Britain will not be boycotting the Sochi Winter Olympics, but will aim to tackle anti-gay prejudice at the event itself, David Cameron has said, after a high-profile plea from Stephen Fry.
In a blog posted on The Huffington Post UK, Fry had called for the Games to be moved. Cameron said he shared the "deep concern" about the abuse of gay people in Russia.
Demonstrations calling for a boycott of the Russia Winter Olympics on gay rights grounds have been held around the world
But writing on Twitter the Prime Minister said:
Fry had urged the Prime Minister to support moves to strip Russia of the 2014 Winter Olympics over concerns about anti-gay laws passed in the country. Protests are organised for this weekend, including in the UK, to call for a boycott.
The broadcaster, writing in an open letter to Cameron and the International Olympic Committee , compared the situation to the decision to hold the 1936 games in Nazi Germany and said President Vladimir Putin "is making scapegoats of gay people".
He continued: "An absolute ban on the Russian Winter Olympics of 2014 on Sochi is simply essential. Stage them elsewhere in Utah, Lillehammer, anywhere you like. At all costs Putin cannot be seen to have the approval of the civilised world.

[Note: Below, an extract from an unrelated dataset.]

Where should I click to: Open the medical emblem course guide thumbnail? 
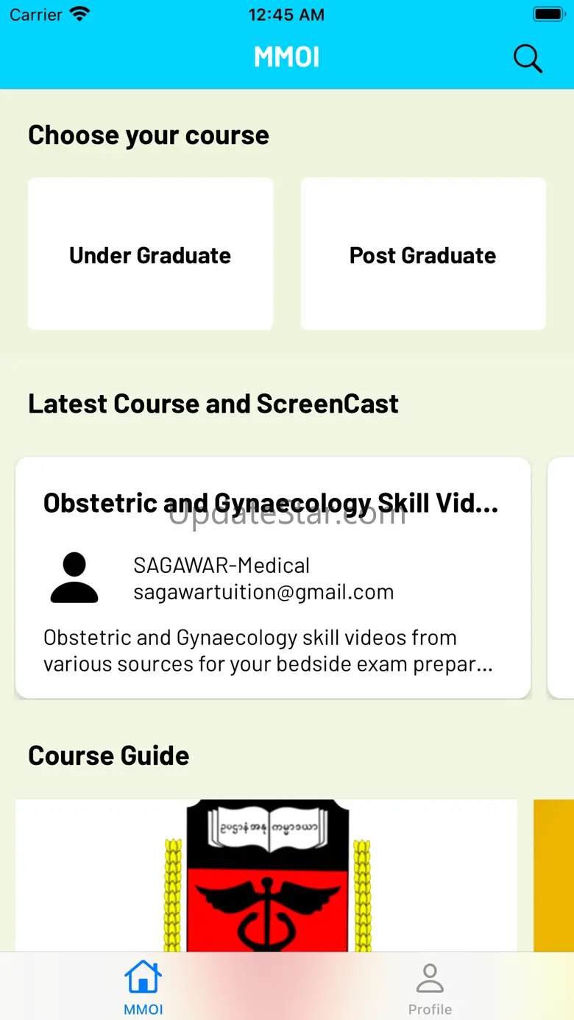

"I am begging you to resist the pressures of pragmatism, of money, of the oily cowardice of diplomats and to stand up resolutely and proudly for humanity the world over, as your movement is pledged to do. Wave your Olympic flag with pride as we gay men and women wave our Rainbow flag with pride. Be brave enough to live up to the oaths and protocols of your movement, which I remind you of verbatim below."
Fry said the Prime Minister was "a man for whom I have the utmost respect".
He added: "As the leader of a party I have for almost all of my life opposed and instinctively disliked, you showed a determined, passionate and clearly honest commitment to LGBT (lesbian, gay, bisexual, and transgender) rights and helped pushed gay marriage through both houses of our parliament in the teeth of vehement opposition from so many of your own side.
"For that I will always admire you, whatever other differences may lie between us. In the end I believe you know when a thing is wrong or right. Please act on that instinct now."
It comes after politicians in Russia's lower house of parliament, the Duma, passed a law imposing heavy fines for providing information about homosexuality to people under 18.
Boycott calls against the Sochi Games have been gathering steam, with gay activists being urged to boycott Russian vodkas, leading to a panicked plea from vodka manufacturer Stolichnaya - which said in an open letter that it was a champion of gay rights.
The IOC said that it had received confirmation from Russian officials that anti-LGBT legislation “will not affect those attending or taking part in the Games.”
“The IOC has received assurances from the highest level of government in Russia that the legislation will not affect those attending or taking part in the Games," the organising body said in a statement.